Around midnight on Oct. 26, 1958, Alvin Cohen and Phillip Small were taking a drive by Loch Raven Reservoir in Towson when they said a great, iridescent, egg-shaped object appeared above a bridge.

The young men inched closer and the car stopped dead — no headlights, no engine, no ignition, as if the entire electrical system had given out.

“There was no place to run,” Small, then 27, told an Air Force investigator less than two weeks later, according to an interview transcript in a declassified report of the incident. “We probably would’ve if we could’ve but we were terrified at what we saw.”

Cohen, then 24, told investigators the men hid behind the car and watched the object hover. There was a flash of light and noise and heat — and then, Cohen said, it rose into the sky and disappeared.

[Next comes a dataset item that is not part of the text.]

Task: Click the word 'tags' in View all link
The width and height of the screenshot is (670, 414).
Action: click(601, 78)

Oct. 26 this year will mark 60 years since Cohen and Small reported seeing the mysterious object above the reservoir, at the height of the American obsession with unidentified flying objects, or UFOs.

The incident inspired UFO hunters through the years and launched an official Air Force investigation. But today, locals say, the story has largely been lost to history and many do not know it ever happened.

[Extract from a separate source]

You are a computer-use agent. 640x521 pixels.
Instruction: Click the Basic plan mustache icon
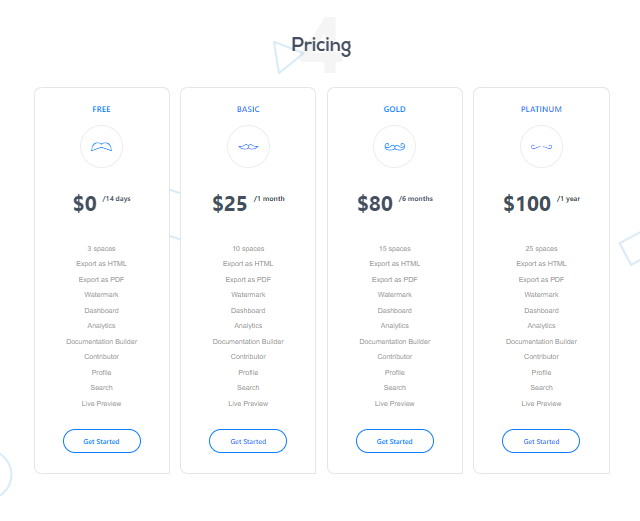click(248, 147)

After conducting interviews and examining the scene, the investigating officer, 2nd Lt. Bert R. Staples, wrote in the 1958 report: “This UFO remains unidentified.”

Saucers and spies

The Loch Raven incident was one of many strange occurrences reported in the 1940s through the 1960s, when Cold War paranoia intersected with a fascination with outer space and the unknown.

Pennsylvania State University history professor Greg Eghigian, who studies the history of UFOs, said in the late ’40’s and early ’50’s, even mainstream news outlets would report strange sightings of “flying saucers.”

Around the same time, the U.S. government started investigating the reports — not looking for signs of alien life, but for signs of spy technology from the Soviet Union. From 1947 to 1969, the Air Force investigated these occurrences under a program called Project Blue Book.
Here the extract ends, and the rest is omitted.